Sony has a lot riding on Venom. The Tom Hardy-starring film is meant to be the first in a shared cinematic universe of characters related to (but not necessarily including) Spider-Man. Ever since the movie was announced, Sony made it clear Venom would be the springboard to an entire universe, much like Marvel Studios' Iron Man or Warner Bros.' Man of Steel. However, unlike those two, before Venom was even finished filming, Sony had already announced some of its plans going forward.
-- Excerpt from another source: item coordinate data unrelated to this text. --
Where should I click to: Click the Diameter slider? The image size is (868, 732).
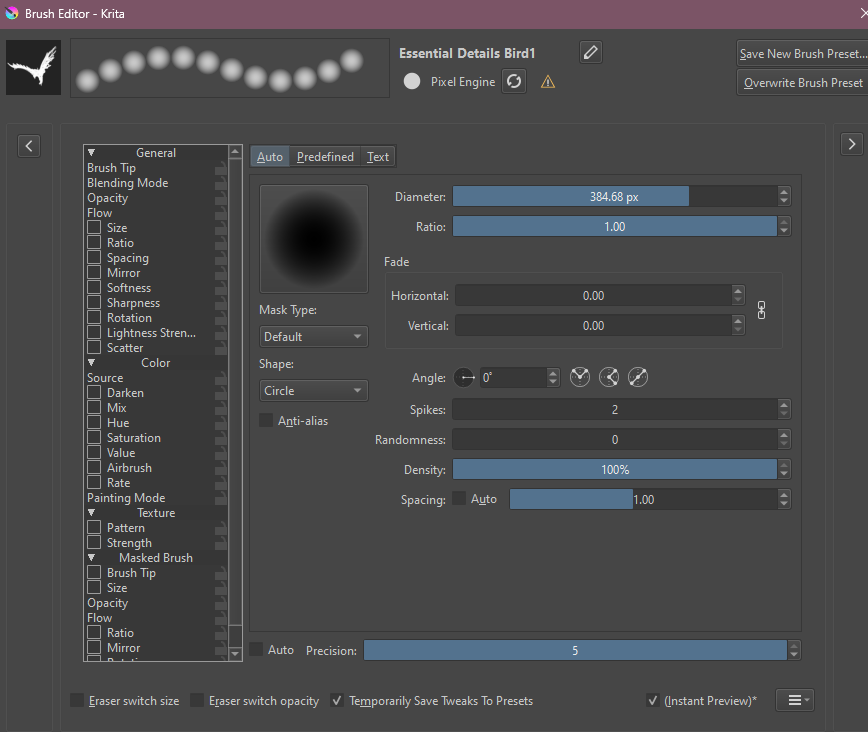click(614, 197)
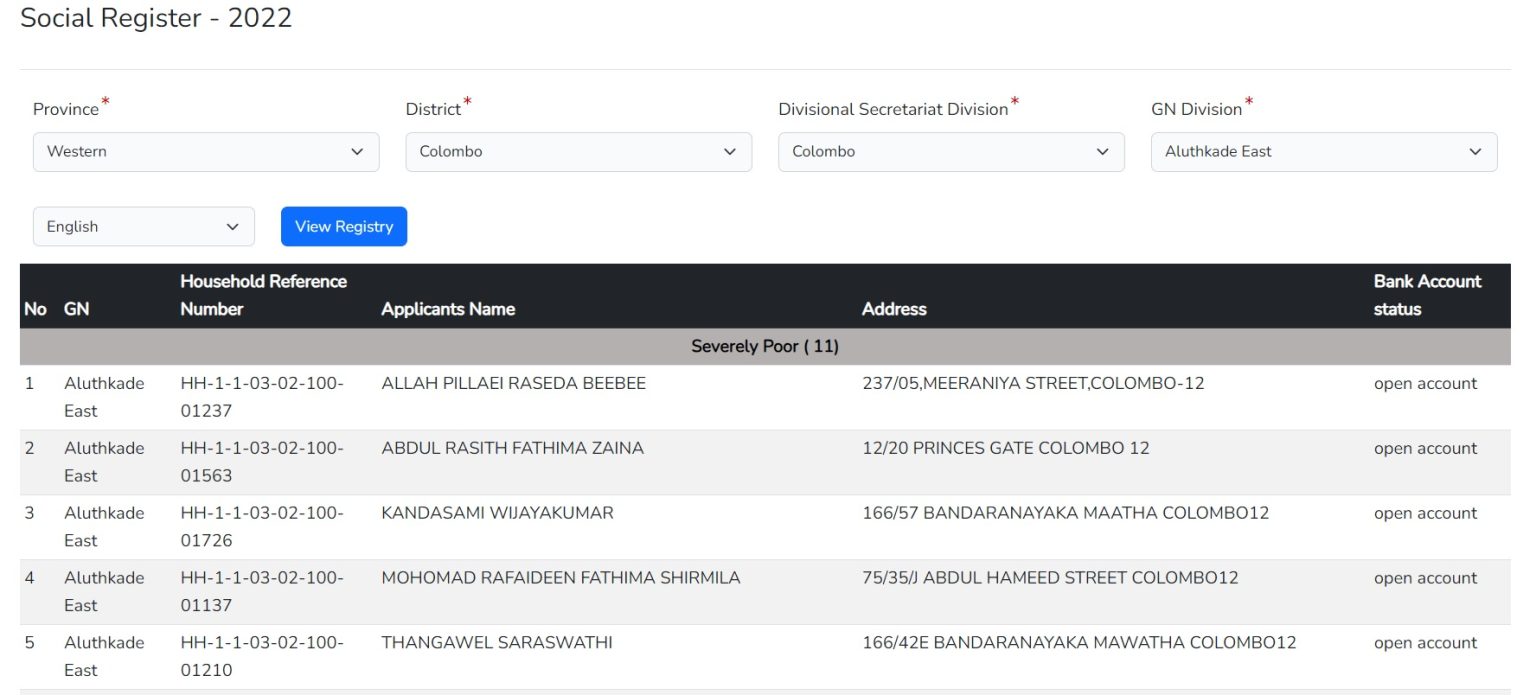Click open account for KANDASAMI WIJAYAKUMAR
The height and width of the screenshot is (695, 1536).
click(1425, 512)
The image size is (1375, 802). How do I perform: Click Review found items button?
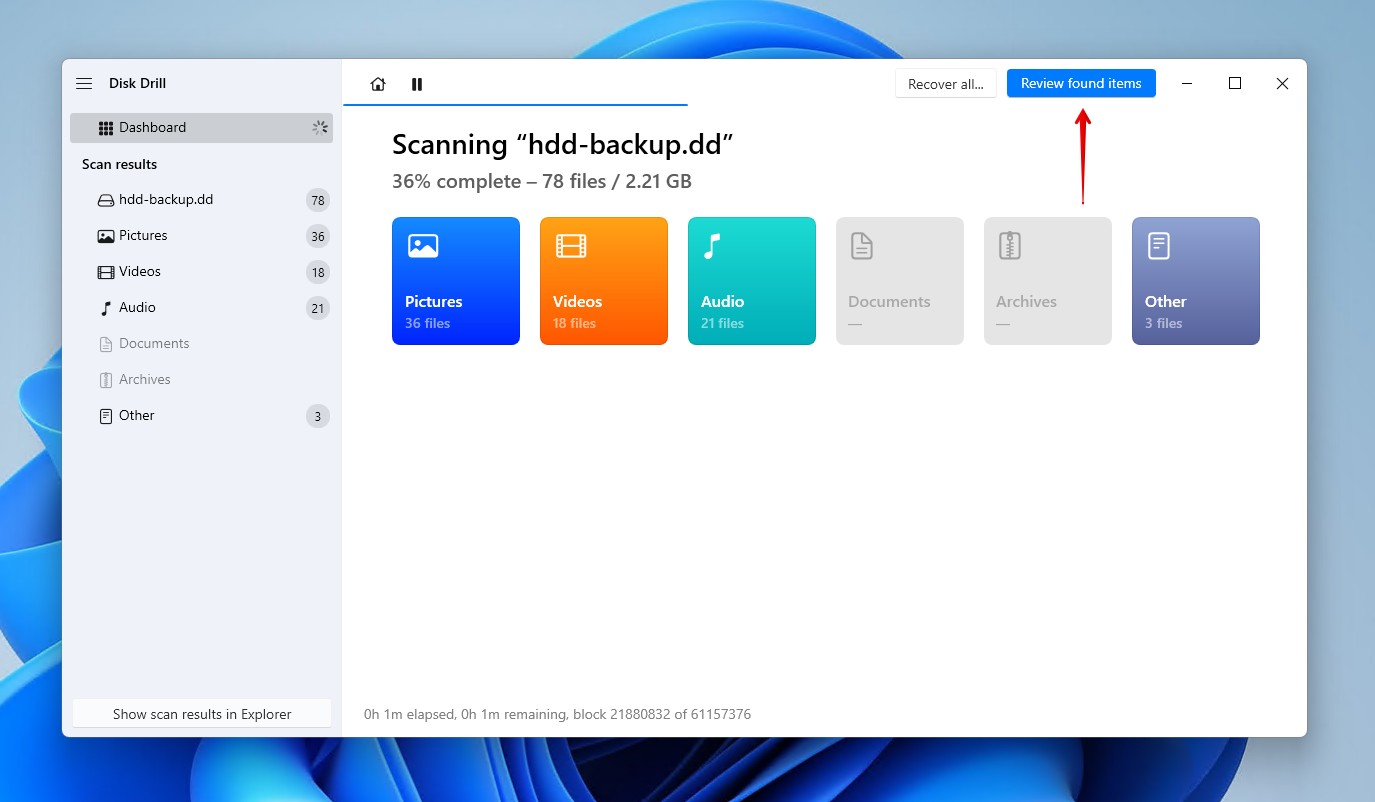pos(1081,84)
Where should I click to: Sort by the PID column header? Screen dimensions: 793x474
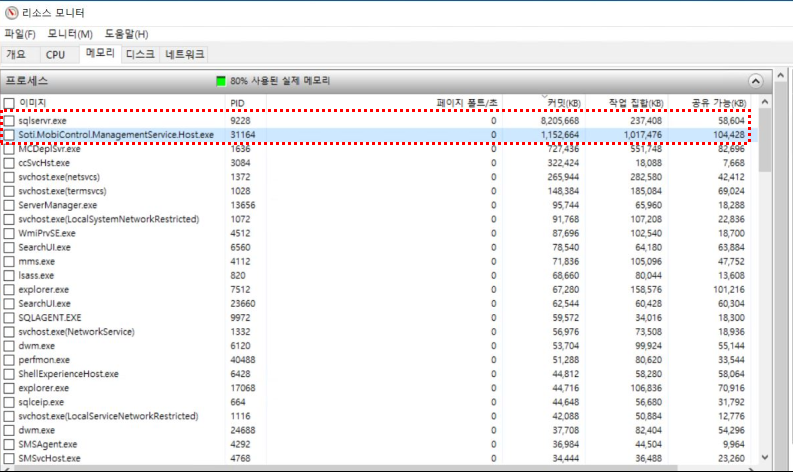pyautogui.click(x=238, y=103)
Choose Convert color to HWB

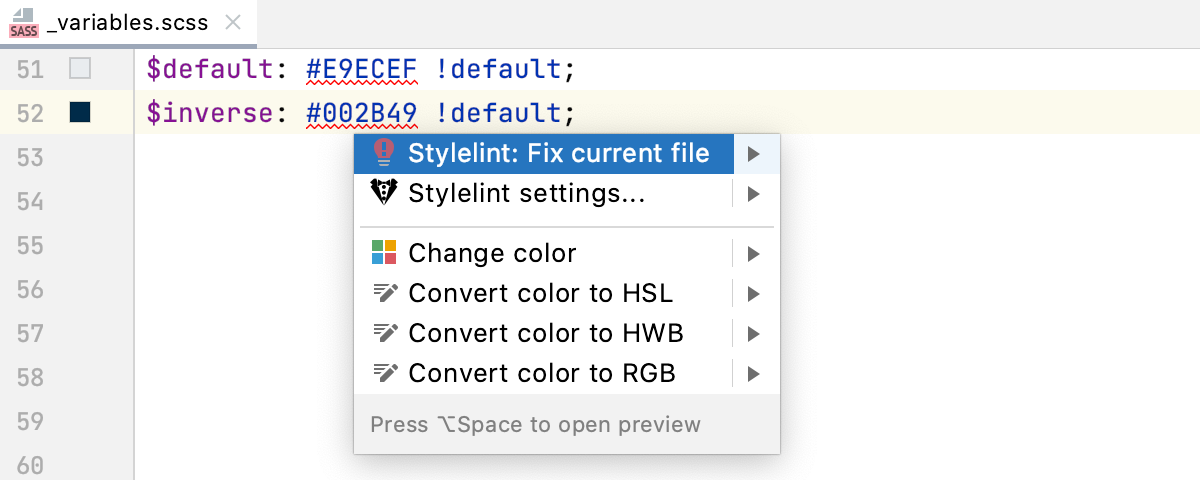pyautogui.click(x=545, y=333)
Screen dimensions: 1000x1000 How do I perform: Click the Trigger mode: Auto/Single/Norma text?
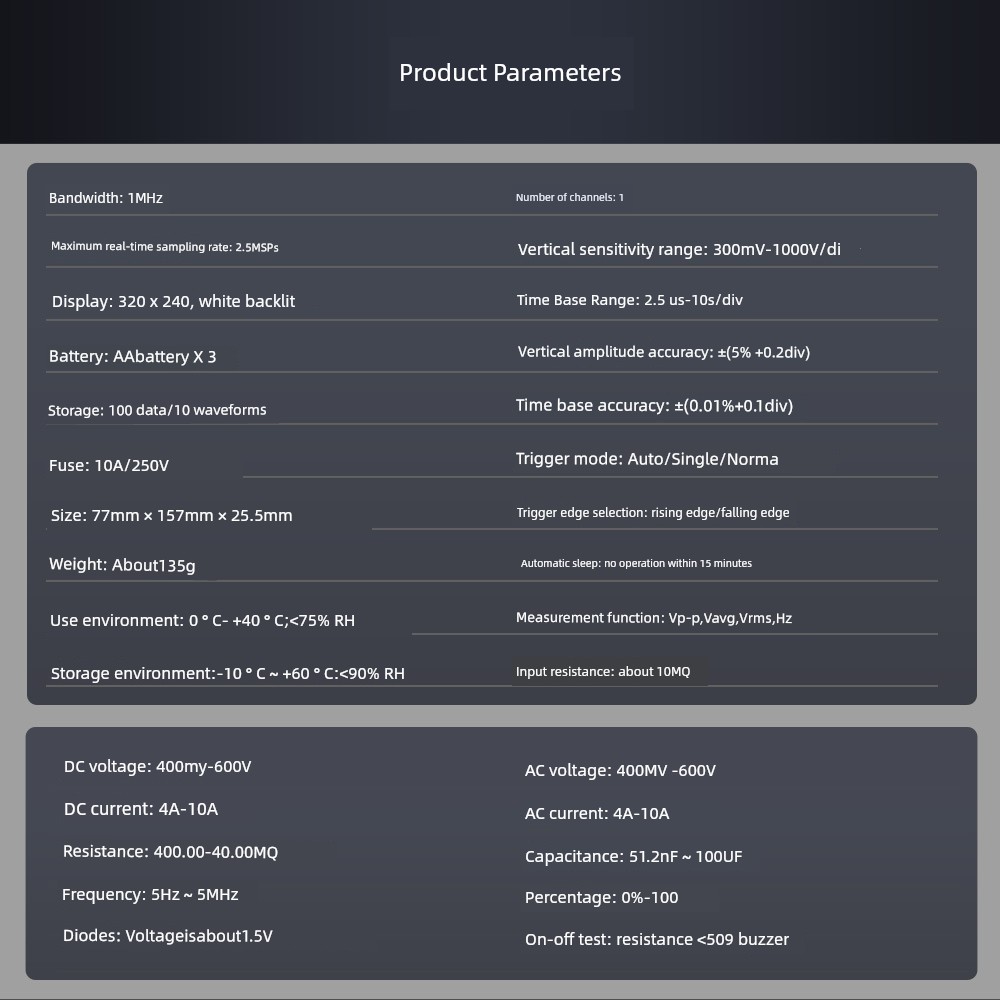pyautogui.click(x=647, y=459)
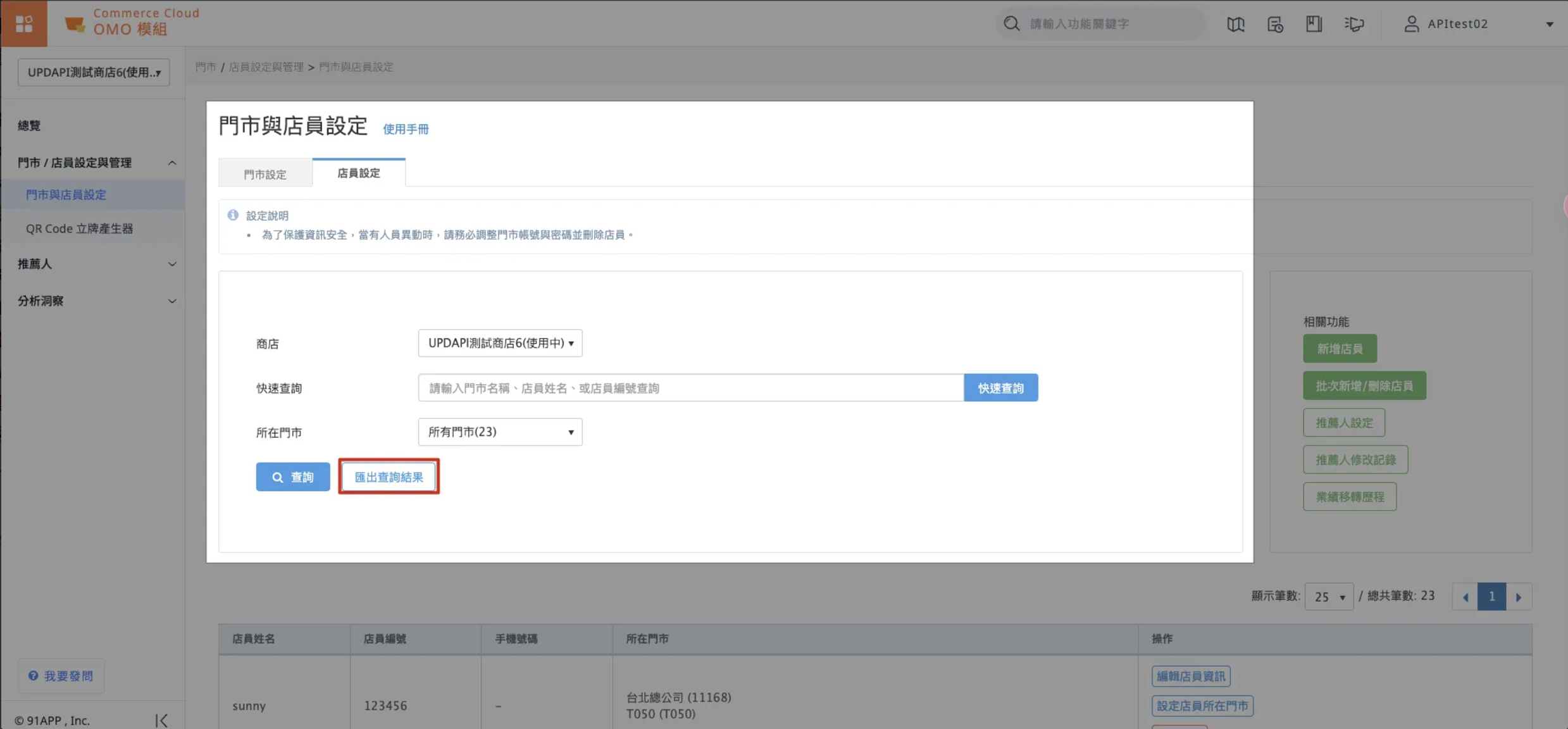The height and width of the screenshot is (729, 1568).
Task: Open the APItest02 user account menu
Action: tap(1478, 24)
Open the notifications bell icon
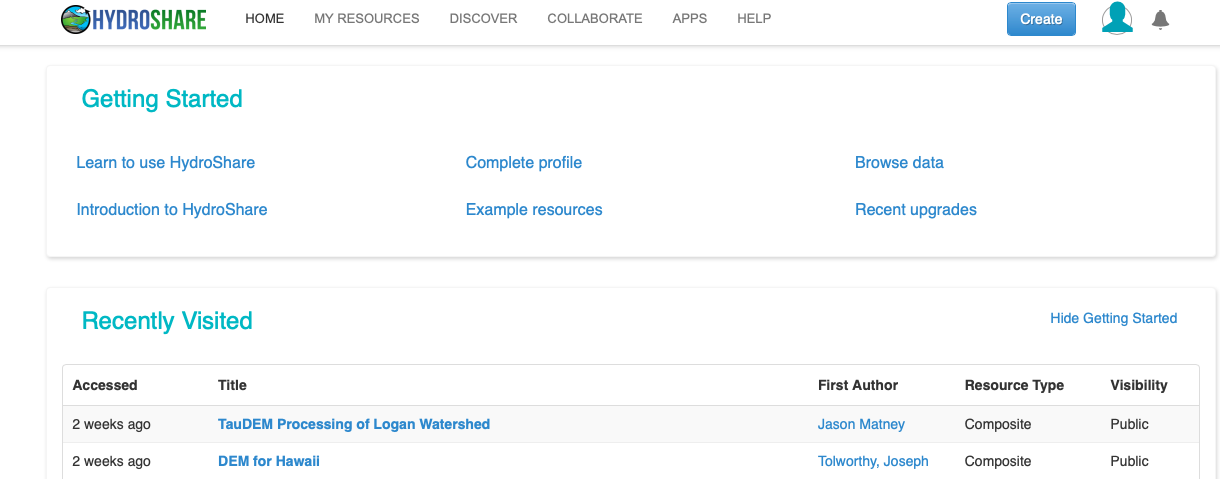The height and width of the screenshot is (479, 1220). [x=1161, y=19]
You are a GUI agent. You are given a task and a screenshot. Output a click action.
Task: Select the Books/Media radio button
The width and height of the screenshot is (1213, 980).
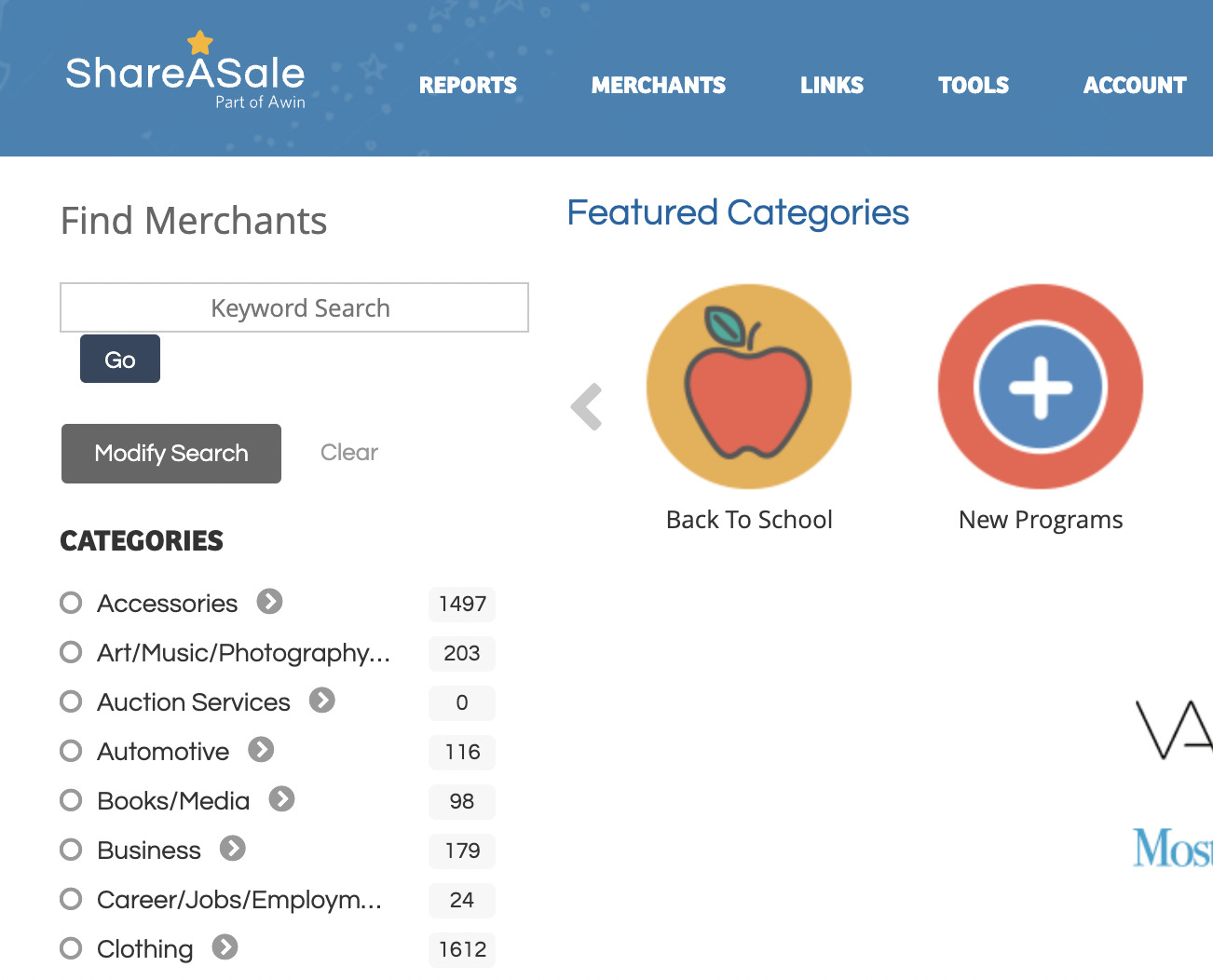71,799
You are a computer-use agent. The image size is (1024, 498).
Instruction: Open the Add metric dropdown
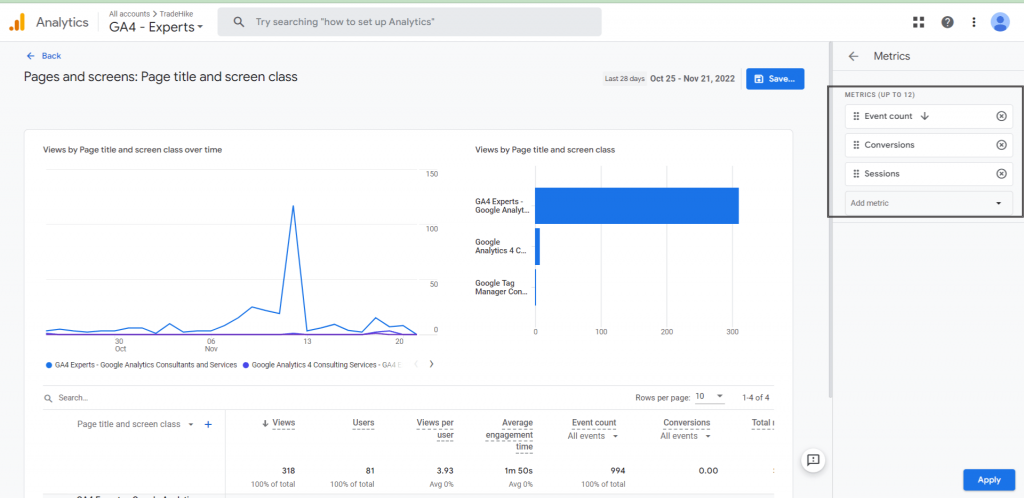click(x=929, y=203)
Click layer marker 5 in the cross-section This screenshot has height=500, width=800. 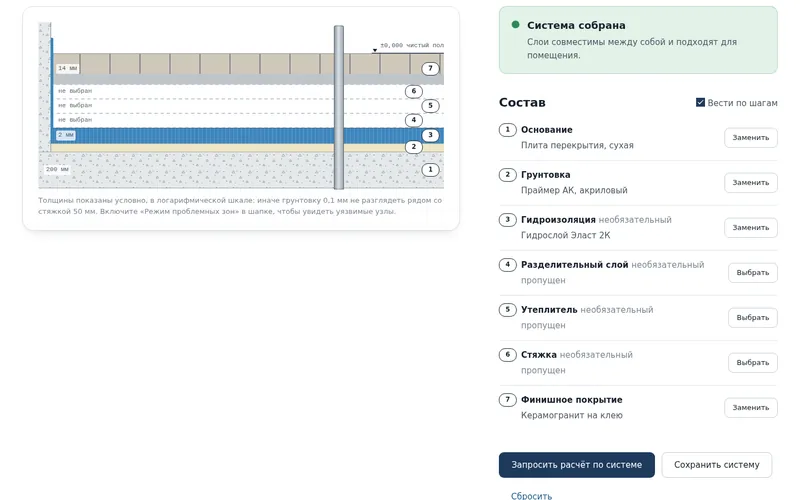[430, 106]
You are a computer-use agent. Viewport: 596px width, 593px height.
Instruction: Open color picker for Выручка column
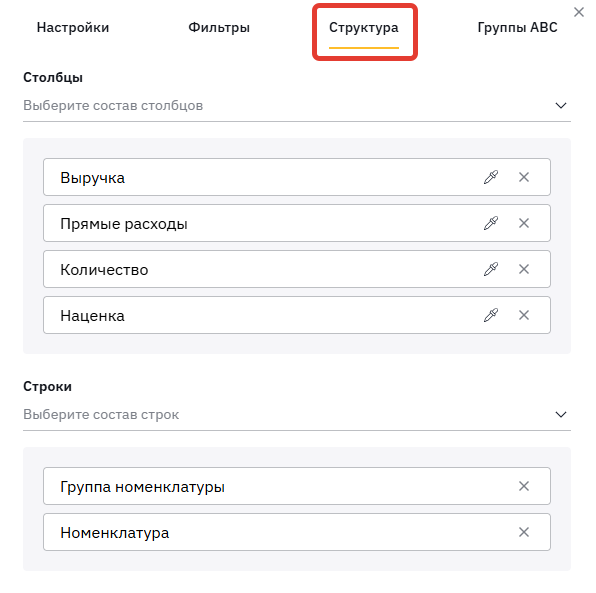point(491,177)
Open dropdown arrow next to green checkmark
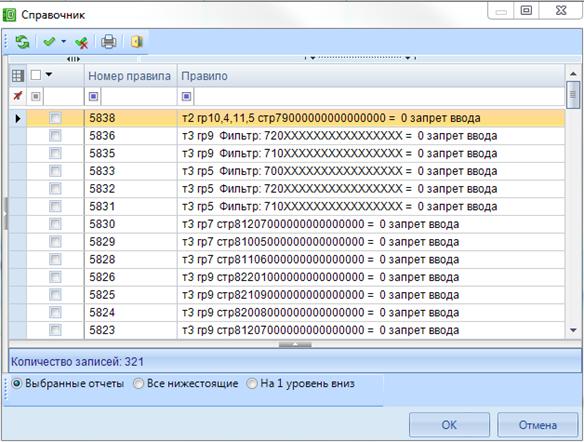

Ant one point, the studio was planning a team-up film featuring two of the Spider-Verse's femme fatales, Silver Sable and Black Cat (a movie that, for the time being, has been put on hold as Sony refocuses it more specifically on Black Cat). Beyond that, Sony has already announced a film based on Morbius, the Living Vampire, with Jared Leto attached to star as the Spider-Man frenemy. What's more, there are even rumors that Kraven the Hunter might get his own solo film.
But the future of Sony's shared cinematic universe likely depends on the success of Venom -- if not the film's critical reception, then at least its box-office results. By all accounts, it looks like the movie is set to break the record for an October release, which means a sequel is likely to get the green light. And considering the potential of the movie's after-credits scene, there is only one comic book story that Sony should look to for this sequel: Maximum Carnage.
By now, there's a good chance that you've seen (or heard about) the after-credits scene of Venom. With Eddie Brock and his alien symbiote are officially bonded as one hero/anti-hero, the pair are ready for their next adventure, which finds them in the form of Woody Harrelson's Cletus Kasady. In the film's post-credits scene, Eddie Brock, still working as a reporter, visits a prison to interview Kasady, who promises to break free of his cage and unleash carnage. It's a promising tease, and one that fans likely hope Sony follows through on. For that to happen, the sequel needs to go full-on Carnage -- no holds barred.
Considering this set-up, and the notion that Sony has an entire universe's worth of characters that it wants to spin off into their own movies, a loose adaptation of Marvel Comics' 1993 fan-favorite series Maximum Carnage would be Sony's best bet. Just like Venom took some cues from the Venom: Lethal Protector comic, the sequel should also be rooted in a major comic book storyline.